Sprehe: OMB's policy needs help
The pablum of a Web site policy was yesterday's news several years ago.
The Office of Management and Budget's Office of Information and Regulatory Affairs (OIRA) recently issued "Policies for Federal Agency Public Web sites," guidance that represents a big step backward.
The pablum OIRA serves as Web site policy was yesterday's news several years ago.
Hello, OIRA! Did you ever hear of evaluation? How about telling agencies to institute programs for evaluating their Web sites to see whether the sites are doing the jobs they are intended to do? If Web sites are so important to citizen-centered government, surely it is not too much to ask that agencies evaluate their effectiveness.
Hello, OIRA! Read OMB Circular A-11, especially the part about performance plans and performance measures. Did it occur to you to require that agencies devise performance goals and measurements for Web sites? Such measures provide valuable information about how the Web site is performing relative to overall agency goals. Officials can get feedback from users and use the information to improve the Web site. OIRA's Web policy seems unaware of this.

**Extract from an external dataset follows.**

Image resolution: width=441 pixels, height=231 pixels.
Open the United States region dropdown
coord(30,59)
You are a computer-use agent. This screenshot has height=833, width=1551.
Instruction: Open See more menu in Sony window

Web sites are tools for the performance of agency missions and the conduct of programs. It is reasonable to ask for performance measurements and evaluation of these tools to determine whether they are helpful or a hindrance, but OIRA's policy does not do so.

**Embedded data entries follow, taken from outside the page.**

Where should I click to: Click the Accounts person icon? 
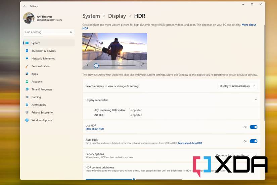tap(27, 82)

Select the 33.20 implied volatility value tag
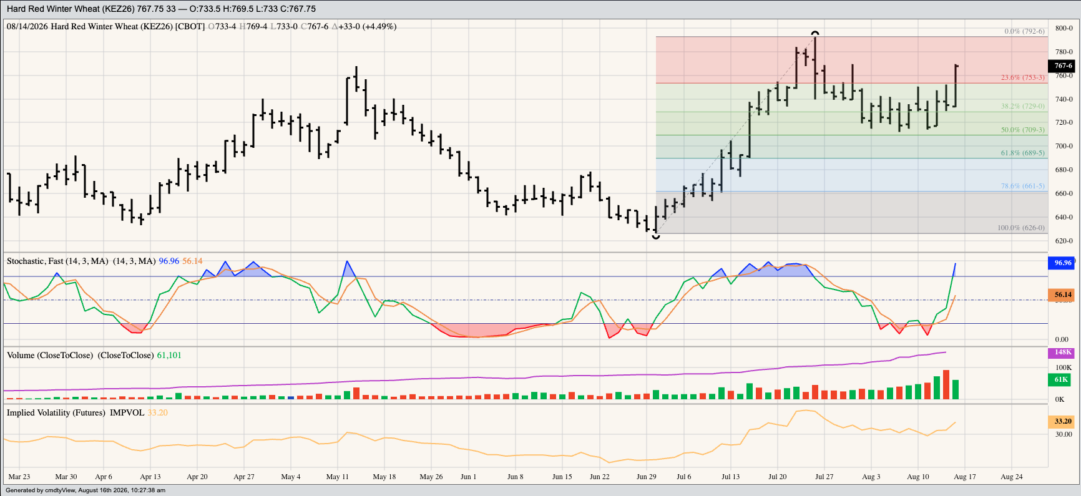(x=1061, y=421)
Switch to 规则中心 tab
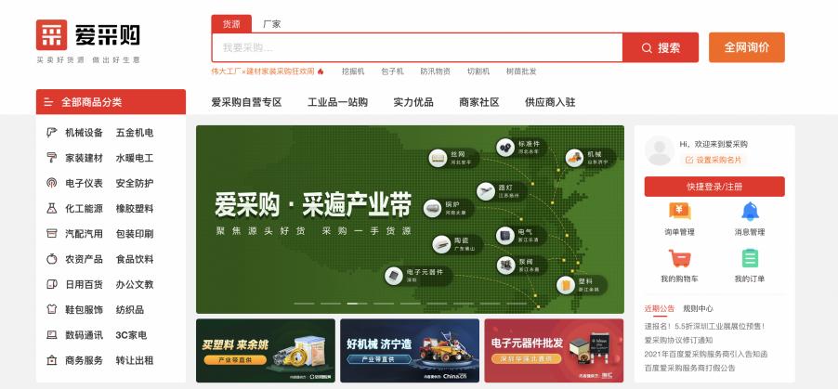The height and width of the screenshot is (389, 838). point(698,308)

Hello, OIRA! Do you recall the Government Information Locator Service (GILS)? Although apparently forgotten, the service is still an operative section of the Paperwork Reduction Act, which OIRA administers. Where does GILS fit into OMB's Web site policy guidance? Nowhere, it seems.
When the act was last amended in 1995 and GILS was added as Section 3511, National Archives and Records Administration officials produced a set of core elements or metadata for GILS. Why doesn't OIRA address the use of agency-standardized metadata as an important aid to help the public find information on government Web sites?
Telling agencies to include a search function, as the policy does, is no help. OIRA will have a hard time finding a single agency Web site that does not already include a search function a clear indicator this policy is outdated.
The smarter agencies recognize that search engines alone will not find information with precision. Unless an agency uses standard metadata elements in its Web site, members of the public will get many imprecise hits when searching for information. President Bush's executive order on sharing terrorism information, issued last August, recognizes the need for metadata to increase search precision.
It is nice that OMB finally issued a Web site policy, but it is sad that the policy is so far behind today's public information needs.